本館 9室
2010年3月9日(火) ~ 2010年5月16日(日)
江戸時代、歌舞伎は庶民の三大娯楽のひとつで、歌舞伎役者のファッションは女性たちの憧れの的でした。大奥 の女性にとっても歌舞伎は大きな楽しみのひとつでしたが、歌舞伎を見に行くことは禁じられていました。また、将軍の妻子、大名の奥方や息女が暮らす大奥に は男性である歌舞伎役者が出入りすることは容易ではありません。そこで、女性の歌舞伎役者「お狂言師(きょうげんし)」が大奥で歌舞伎を演じたのです。
東京国立博物館が所蔵する江戸時代後期の歌舞伎衣裳の多くは、三代目坂東三津五郎(ばんどうみつごろう)(1775~1831)に弟子入りしたお狂言 師・坂東三津江(ばんどうみつえ)が使用したものです。坂東三津江は、特に11代将軍・徳川家斉の側室・専行院(お美代の方)やその娘である溶姫、末姫に 贔屓にされました。その活躍ぶりは遺された華麗な衣装の数々からもうかがえます。

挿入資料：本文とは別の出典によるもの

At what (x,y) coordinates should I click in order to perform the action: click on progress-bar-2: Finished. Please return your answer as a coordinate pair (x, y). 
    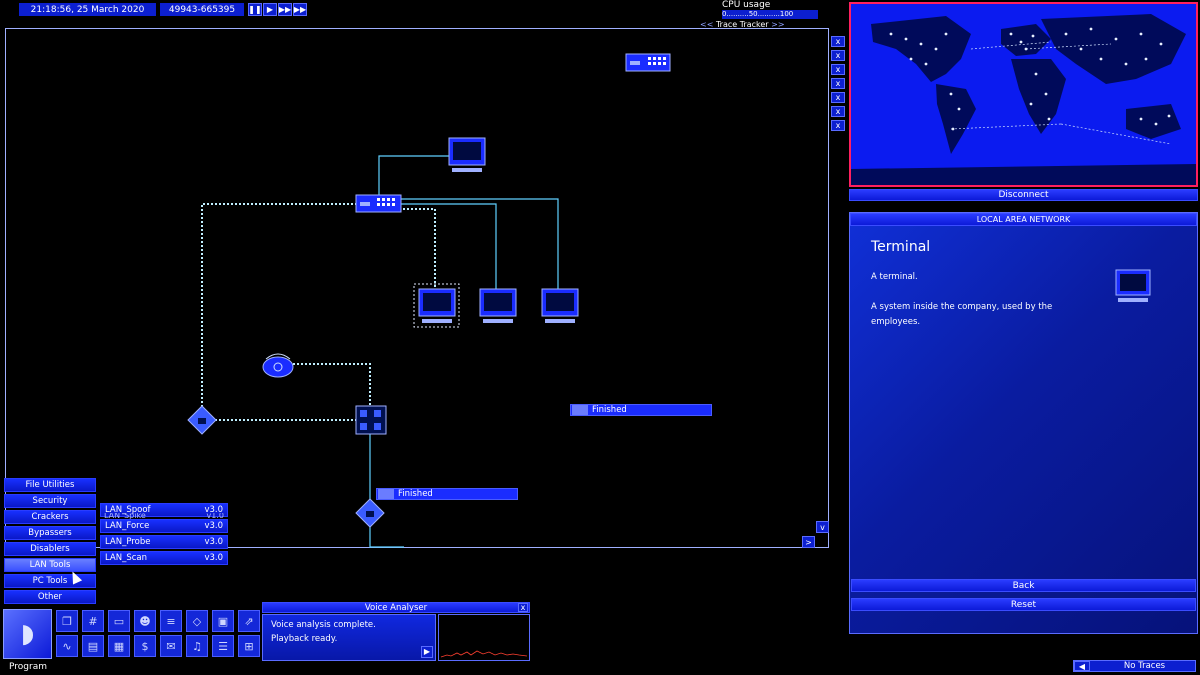
    Looking at the image, I should click on (447, 494). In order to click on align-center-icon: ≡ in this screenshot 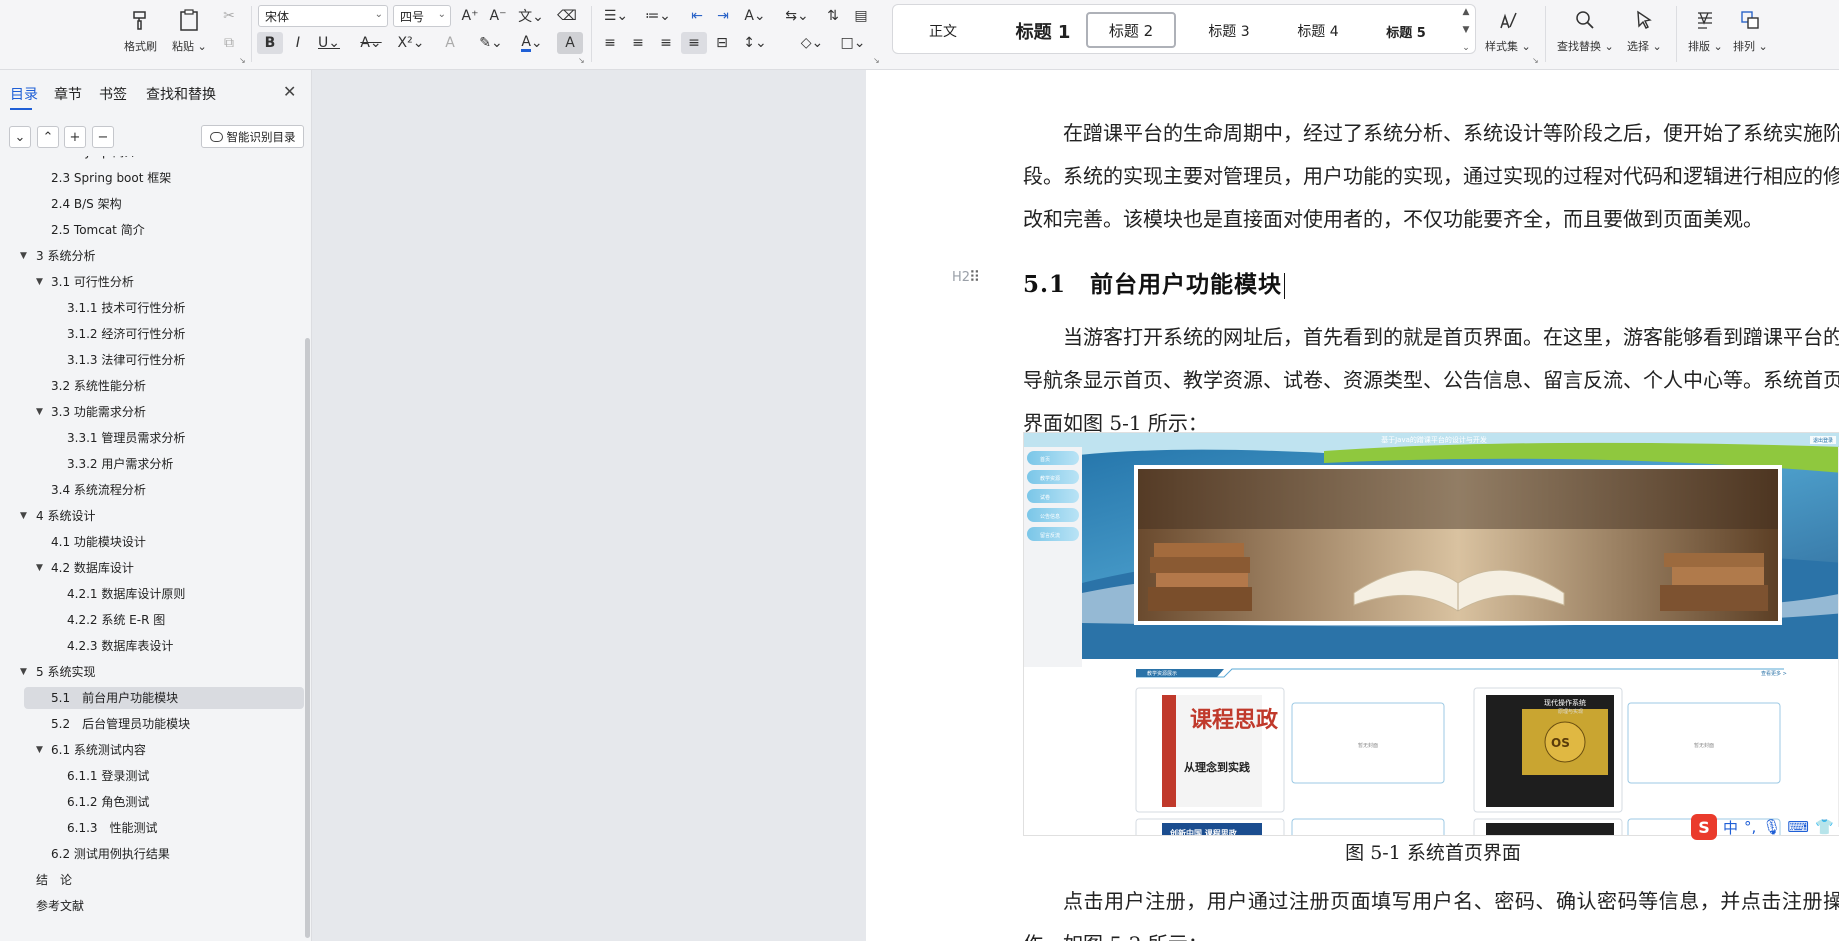, I will do `click(638, 43)`.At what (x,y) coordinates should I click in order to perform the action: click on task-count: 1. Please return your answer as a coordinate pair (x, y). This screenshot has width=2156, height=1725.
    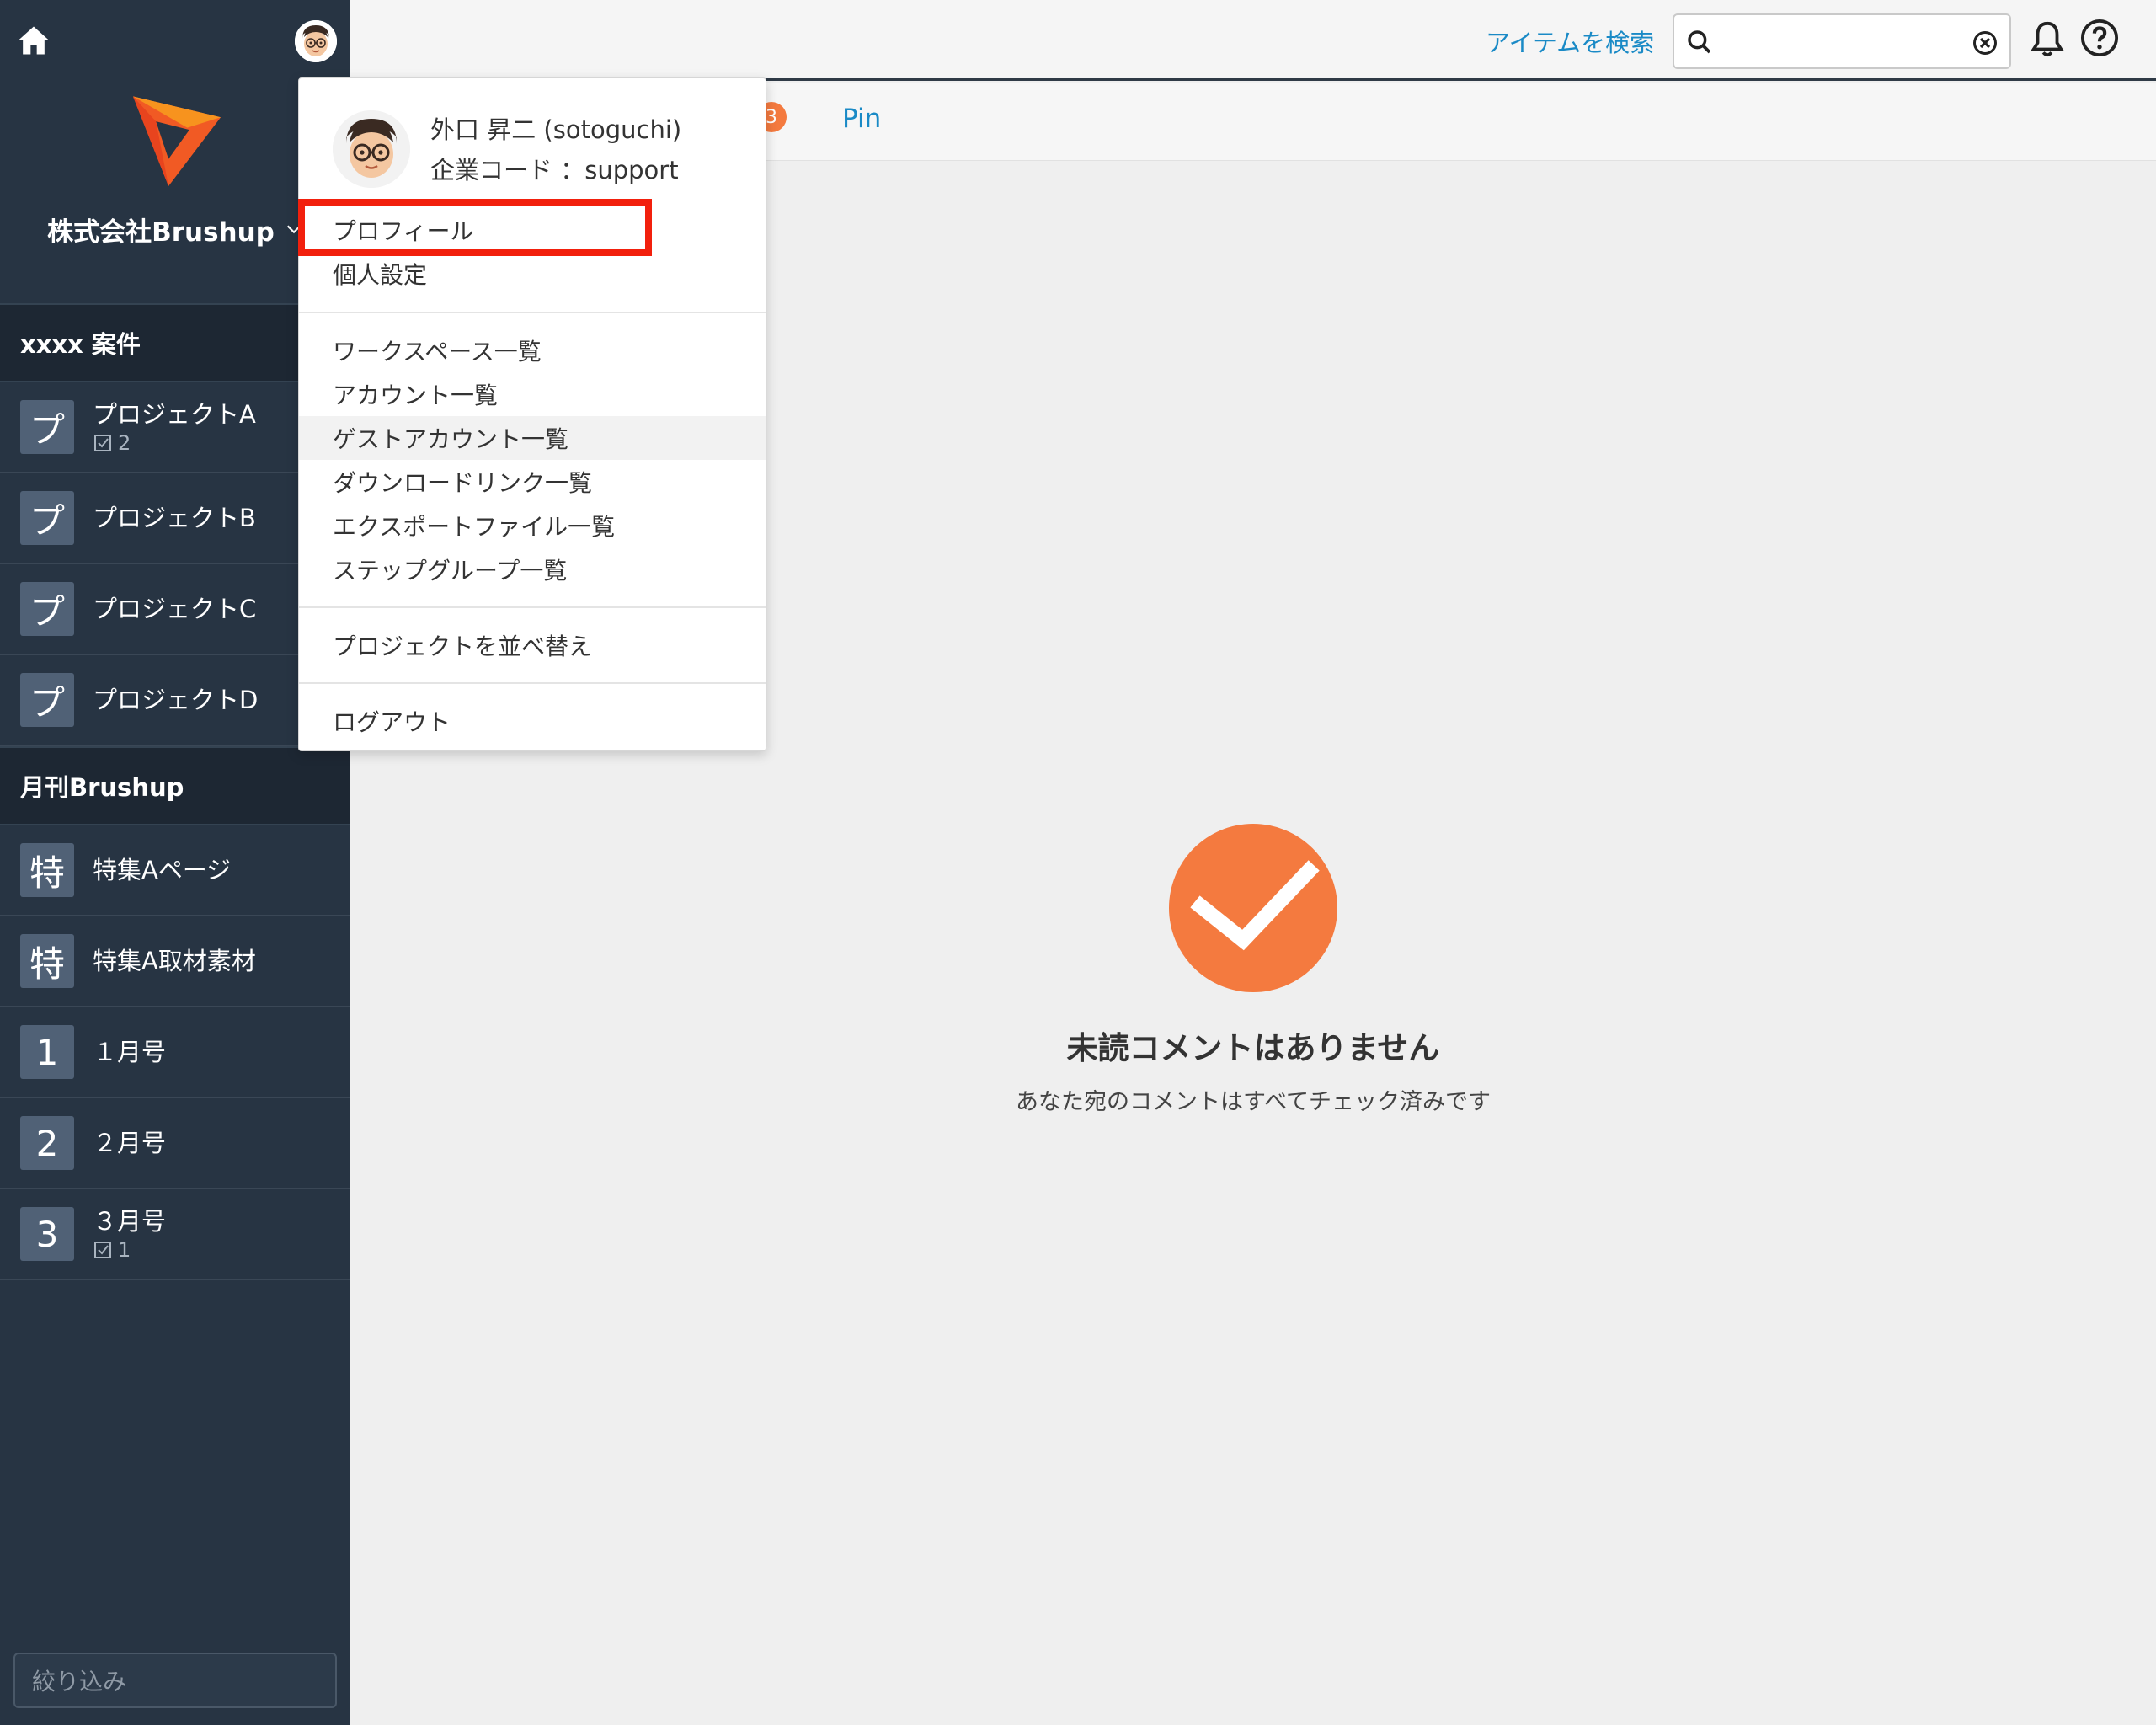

今回は桜の季節にちなんで、桜満開の道成寺を舞台とした演目『京鹿子娘道成寺(きょうがのこむすめどうじょうじ)』の衣装、姫を演じるときに着ける、桜 をデザインした振袖などを展示します。肉厚の刺繍が生み出す大胆な模様と鮮やかな色彩が奏でる、あでやかな世界をお楽しみください。